Red Flag Warning Extended Again Amid Wildfires, Marking Longest Stretch in SoCal Since 2004

A Red Flag warning that was first issued on Dec. 2 was extended yet again Tuesday, in what the National Weather Service confirmed marked the longest stretch for one to be in effect in Southern California since the agency began tracking them in 2004.

A huge plume of smoke rises north of Ventura as seen Sunday afternoon from the Ventura pier, as the Thomas fire threatens parts of Carpinteria and Montecito. (Credit: Al Seib / Los Angeles Times)

At least six wildfires have carved paths of destruction through Southern California since last Monday, fueled in part by powerful Santa Ana winds and low humidity that has plummeted at times into single digits.

The largest is the 368-square-mile Thomas Fire in Ventura and Santa Barbara counties, which continues to burn out of control into its second week. As of Tuesday, the massive inferno — which became the state’s fifth largest on Sunday — charred 236,000 acres, destroyed more than 900 structures and threatened an additional 18,000.

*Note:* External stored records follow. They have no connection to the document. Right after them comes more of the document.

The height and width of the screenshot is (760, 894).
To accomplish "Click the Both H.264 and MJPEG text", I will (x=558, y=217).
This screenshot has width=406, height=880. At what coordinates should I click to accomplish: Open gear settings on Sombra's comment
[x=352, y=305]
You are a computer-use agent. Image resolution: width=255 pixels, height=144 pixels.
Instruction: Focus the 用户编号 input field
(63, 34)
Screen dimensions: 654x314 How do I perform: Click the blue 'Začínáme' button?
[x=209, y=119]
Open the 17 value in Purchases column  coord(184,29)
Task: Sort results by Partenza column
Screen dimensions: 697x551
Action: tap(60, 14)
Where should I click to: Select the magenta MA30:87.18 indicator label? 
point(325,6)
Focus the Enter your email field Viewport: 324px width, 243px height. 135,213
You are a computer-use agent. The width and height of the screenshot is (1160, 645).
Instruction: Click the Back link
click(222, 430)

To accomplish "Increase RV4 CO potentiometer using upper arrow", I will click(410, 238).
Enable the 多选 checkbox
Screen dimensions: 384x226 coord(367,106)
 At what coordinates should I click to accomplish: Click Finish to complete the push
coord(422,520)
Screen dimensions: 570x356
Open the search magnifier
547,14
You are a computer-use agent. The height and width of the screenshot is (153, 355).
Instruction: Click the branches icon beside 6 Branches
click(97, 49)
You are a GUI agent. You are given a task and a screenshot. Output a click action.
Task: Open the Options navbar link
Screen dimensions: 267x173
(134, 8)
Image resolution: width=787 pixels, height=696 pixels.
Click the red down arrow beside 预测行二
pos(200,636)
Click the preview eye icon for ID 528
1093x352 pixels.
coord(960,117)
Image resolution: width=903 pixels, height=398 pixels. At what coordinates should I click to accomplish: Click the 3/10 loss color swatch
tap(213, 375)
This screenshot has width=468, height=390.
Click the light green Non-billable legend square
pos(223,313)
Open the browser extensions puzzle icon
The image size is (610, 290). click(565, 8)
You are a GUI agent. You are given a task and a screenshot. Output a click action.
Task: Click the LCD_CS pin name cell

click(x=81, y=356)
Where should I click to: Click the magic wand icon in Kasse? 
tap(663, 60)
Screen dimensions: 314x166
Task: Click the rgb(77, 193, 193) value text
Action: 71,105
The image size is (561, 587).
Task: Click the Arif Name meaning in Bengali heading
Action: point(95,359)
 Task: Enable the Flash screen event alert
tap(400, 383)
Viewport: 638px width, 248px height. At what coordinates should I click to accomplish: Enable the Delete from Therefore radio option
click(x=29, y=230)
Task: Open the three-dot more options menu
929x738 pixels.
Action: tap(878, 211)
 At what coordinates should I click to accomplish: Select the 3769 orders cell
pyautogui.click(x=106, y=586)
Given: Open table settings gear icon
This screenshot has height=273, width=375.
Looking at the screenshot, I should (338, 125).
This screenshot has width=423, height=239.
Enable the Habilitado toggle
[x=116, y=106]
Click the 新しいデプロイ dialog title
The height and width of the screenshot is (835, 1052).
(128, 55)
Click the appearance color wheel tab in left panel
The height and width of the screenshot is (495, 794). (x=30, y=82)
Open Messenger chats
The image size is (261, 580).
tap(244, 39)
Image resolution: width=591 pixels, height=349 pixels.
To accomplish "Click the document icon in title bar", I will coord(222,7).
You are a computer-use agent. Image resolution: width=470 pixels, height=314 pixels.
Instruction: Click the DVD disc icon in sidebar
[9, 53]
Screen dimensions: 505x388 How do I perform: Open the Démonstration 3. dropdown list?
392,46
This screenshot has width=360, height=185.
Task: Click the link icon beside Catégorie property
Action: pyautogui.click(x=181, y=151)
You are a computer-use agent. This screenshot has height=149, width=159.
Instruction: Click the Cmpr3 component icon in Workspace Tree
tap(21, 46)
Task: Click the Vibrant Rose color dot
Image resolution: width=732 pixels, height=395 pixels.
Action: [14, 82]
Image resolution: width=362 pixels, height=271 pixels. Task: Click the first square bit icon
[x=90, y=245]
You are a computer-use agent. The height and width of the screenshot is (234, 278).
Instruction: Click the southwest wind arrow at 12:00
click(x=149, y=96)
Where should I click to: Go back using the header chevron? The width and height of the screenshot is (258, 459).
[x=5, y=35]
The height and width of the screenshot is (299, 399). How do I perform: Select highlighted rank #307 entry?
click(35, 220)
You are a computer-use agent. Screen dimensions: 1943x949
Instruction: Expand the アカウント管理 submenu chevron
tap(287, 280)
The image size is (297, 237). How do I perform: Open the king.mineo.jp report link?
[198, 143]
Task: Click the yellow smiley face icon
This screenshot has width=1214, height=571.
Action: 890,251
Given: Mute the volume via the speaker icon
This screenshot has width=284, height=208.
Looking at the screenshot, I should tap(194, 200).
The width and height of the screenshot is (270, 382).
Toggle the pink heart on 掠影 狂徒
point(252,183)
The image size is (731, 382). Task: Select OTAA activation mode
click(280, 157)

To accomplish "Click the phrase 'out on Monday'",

Since taking effect over a week ago, forecasters have extended the Red Flag warnings four times — on Dec. 6, Dec. 7, Monday and Tuesday.

The latest extension means the warnings will be in place in parts of Los Angeles and Ventura counties through 10 a.m. Friday, forecasters said. The areas impacted include the L.A. and Ventura county mountains, as well as the Ventura and Santa Clarita valleys.

Winds with gusts of 40 to 50 mph are possible during this time, according to the weather service.

A fire weather watch will also be in place from 6 a.m. Thursday to 10 a.m. Friday along the L.A. and Ventura county coasts and the San Fernando Valley.

Meanwhile, in Santa Barbara County — where the Thomas Fire was threatening the communities of Carpinteria, Summerland and Montecito — forecasters warned of elevated to near critical fire weather conditions as periods of gusty winds of 15 to 30 mph were expected through the week.

Conditions could change Saturday afternoon when winds shift, although that could bring gusty winds to the I-5 corridor and southern Santa Barbara County, forecasters noted. Humidity is expected to improve at that point.

KTLA’s Kacey Montoya and Melissa Pamer contributed to this report.